Just a quick post this week on a little used alternative to yellow lines and parking restriction signs which I think could be used far more often.
Trying to post weekly is a bit of a silly target to have set myself and I have been running out of days. Luckily, I was downloading some photos and remembered this neat little parking wheeze, so decided to blog about it.
When putting in some kind of permit scheme (residents, business or whatever) one normally ends up with a mixture of yellow paint and plenty of signs (depending on what is being done). If you have a nice self-contained area (a few streets ending in cul-de-sacs for example), it can be really simplified.
|Permit Parking Area entry sign.|
It is possible to install a couple of signs on the entrance to the permit area which basically state that only permit holders can park beyond that point - a Permit Parking Area (PPA).

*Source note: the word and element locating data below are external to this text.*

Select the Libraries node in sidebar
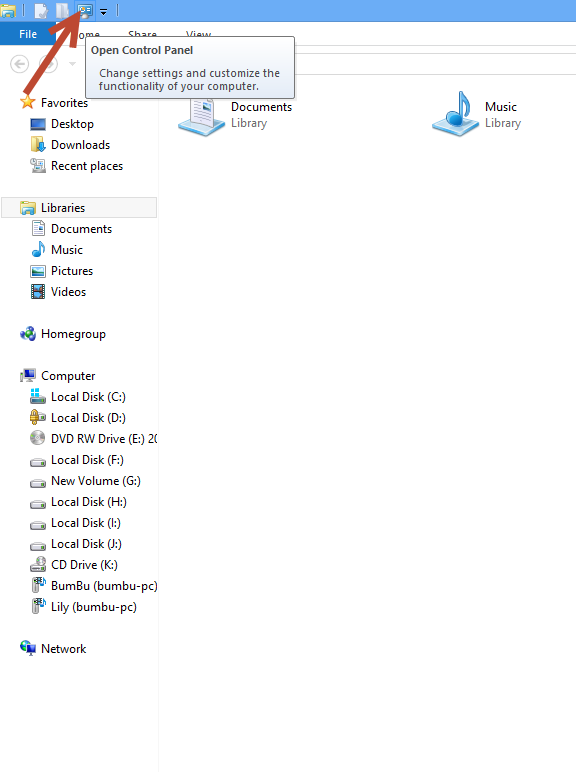576x772 pixels. (79, 208)
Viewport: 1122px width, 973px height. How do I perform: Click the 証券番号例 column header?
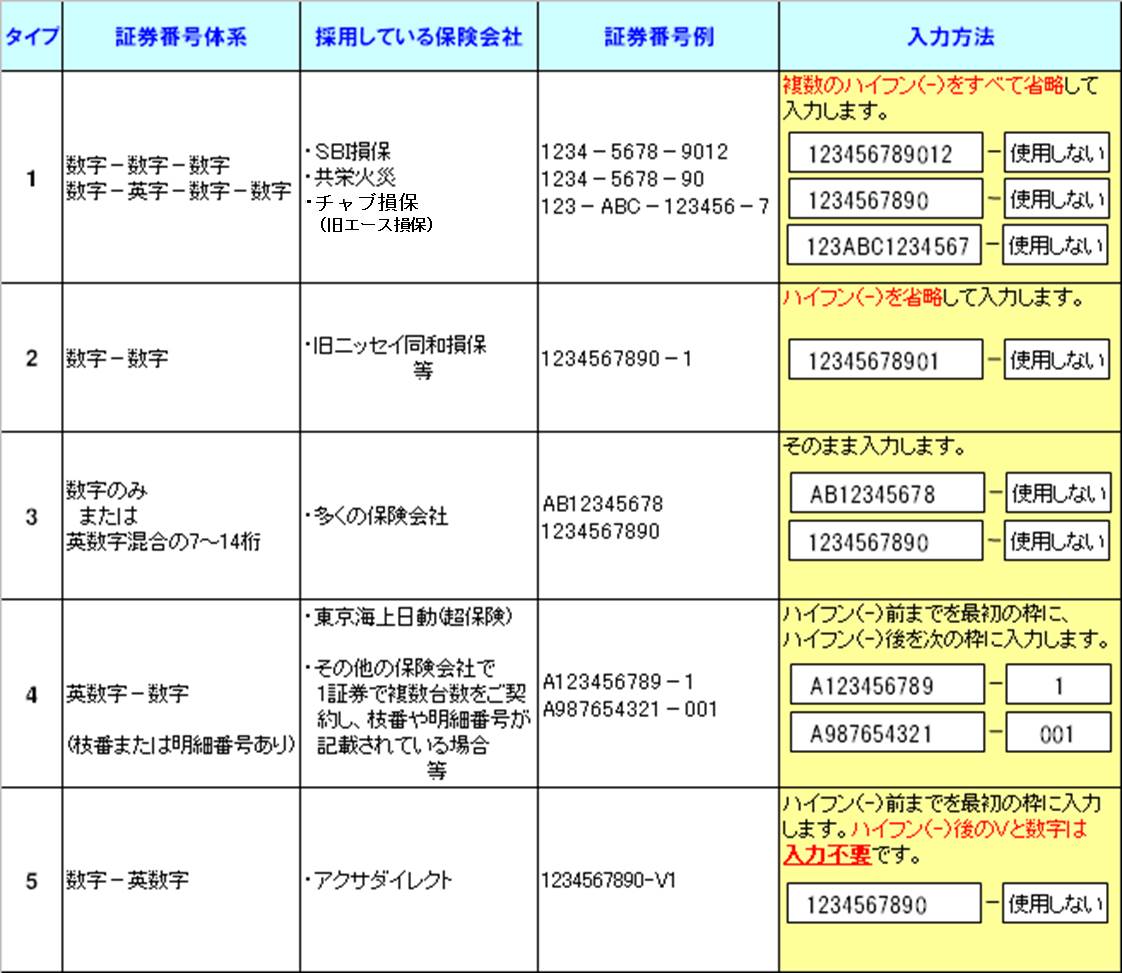tap(658, 38)
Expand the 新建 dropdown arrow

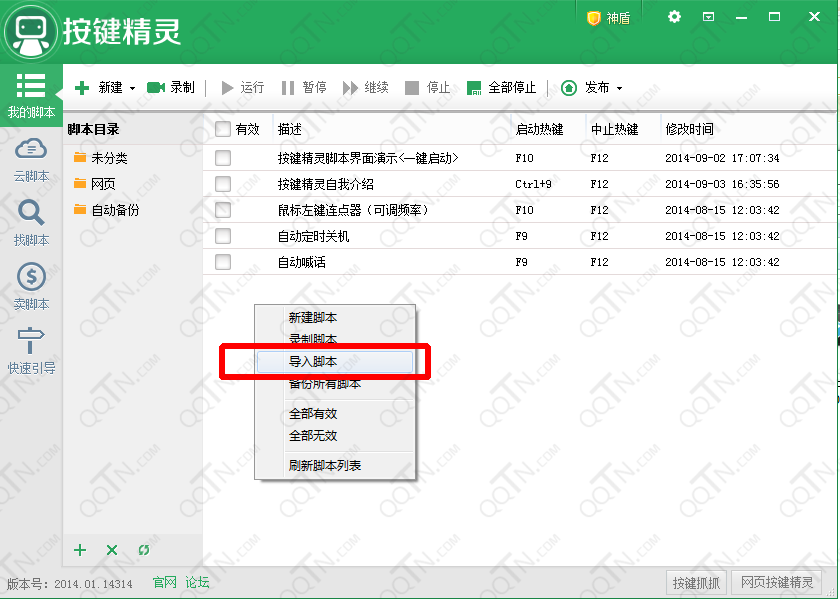coord(132,89)
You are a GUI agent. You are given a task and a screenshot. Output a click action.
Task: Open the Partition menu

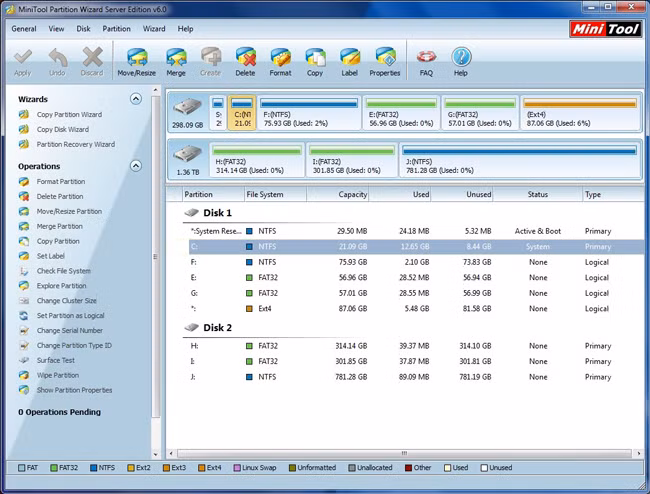point(116,29)

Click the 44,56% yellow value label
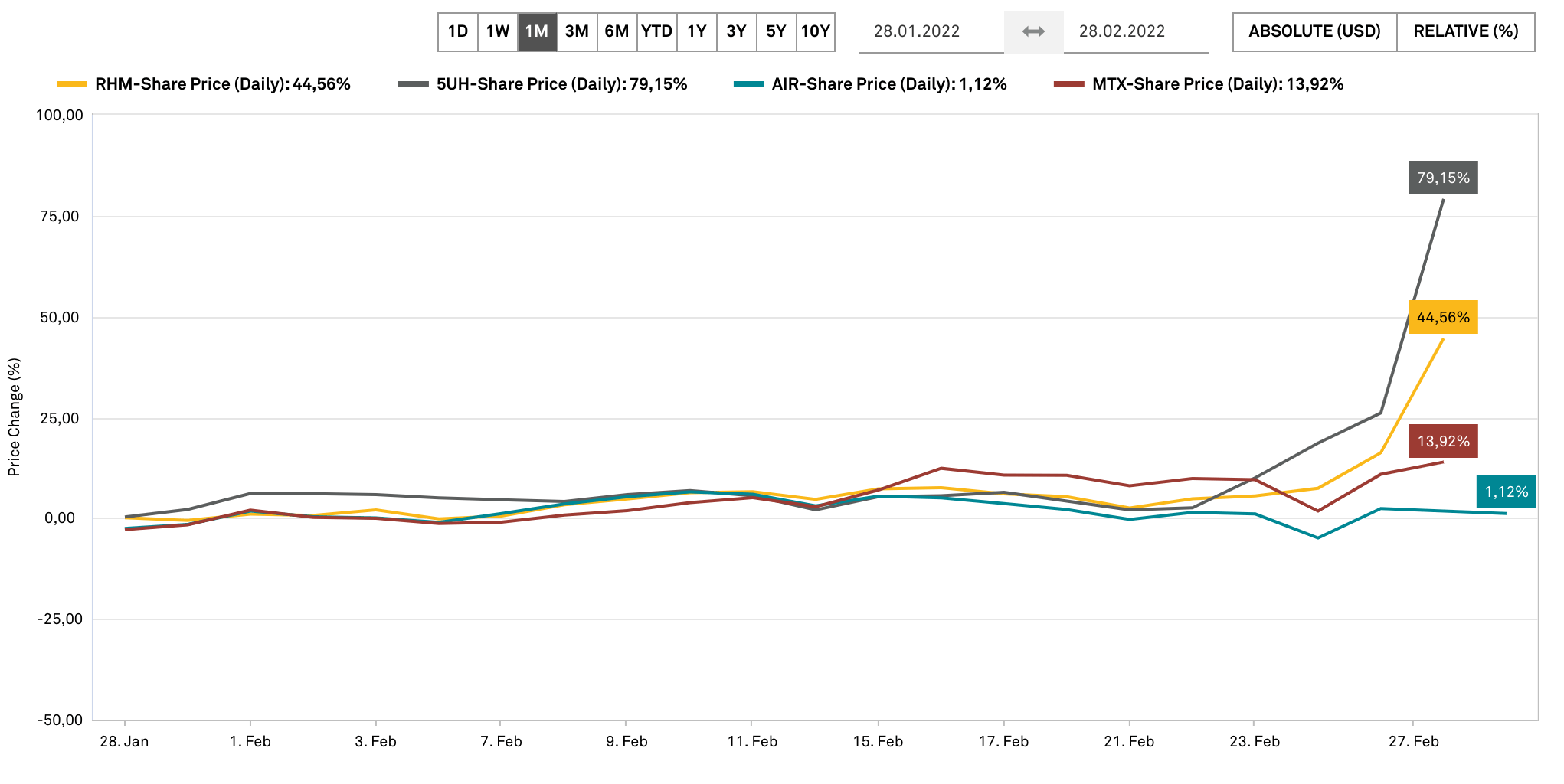1443,317
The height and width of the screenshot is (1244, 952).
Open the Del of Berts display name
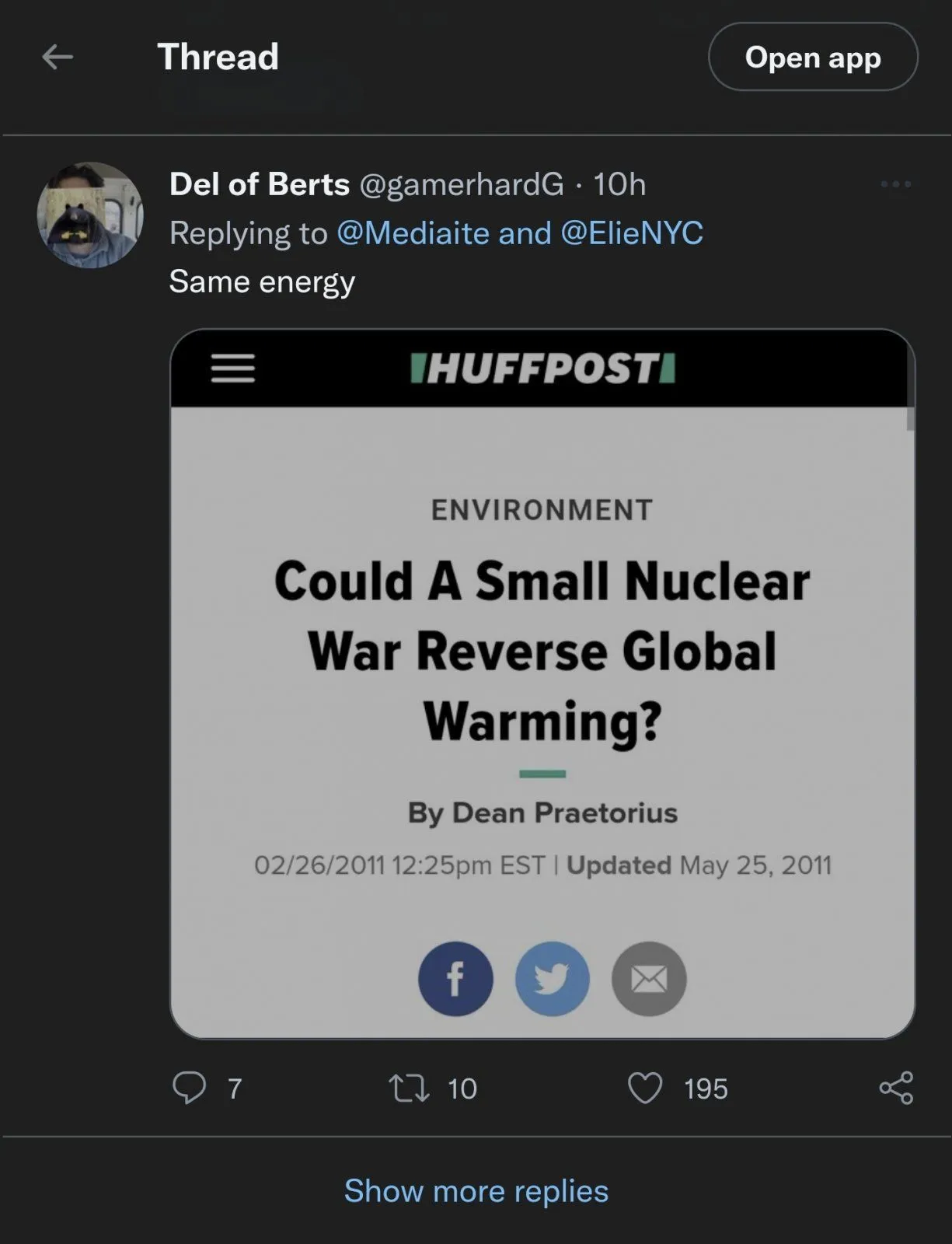[x=260, y=184]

There is also a small sign on the reverse so show the end of the PPA.
The signs can carry a bit more detail about how the scheme can operate such as an area reference (such as the RO5A on the photo) and the time of operation which basically removes the need for single yellow lines in the estate beyond. Signs are still needed within the PPA and these are smaller repeaters of the entry signs which restate the times of operation and the area reference for example. The repeater signs kind of do the job of permit parking bays and the single yellow lines at once and are the same as "normal" permit bay signs.
|Repeater sign within PPA.|
During the time the PPA operates, people are still allowed to load and drop off/ pick up passengers (like on a yellow line) and park if blue badge holders (like a bay). There may be places within the area where nobody should be parking and so we can simply install double yellow lines to keep these areas clear. Outside of the PPA hours, then anyone can park (although they can be specified to operate "at any time").
If the local authority is operating its own parking enforcement (having taken the powers on), then it can deal with people parked in front of dropped kerbs (driveways, pedestrian crossing points etc) using S86 of the Traffic Management Act 2004 (worth a read, honestly!)
|Repeater sign opposite, but double yellow lines used at a junction|
where we don't want people to park.
There is more information available in Traffic Advisory Leaflet 1/12 (paragraphs 77 and 78). The legislation is contained within the Traffic Signs (Amendment)(No.2) Regulations & General Directions 2011.
This approach won't be appropriate in all circumstances (it is just for permit areas), but for little residential areas or perhaps industrial estates with limit access points, it can save a bit of clutter on the streets which is a good thing in my opinion.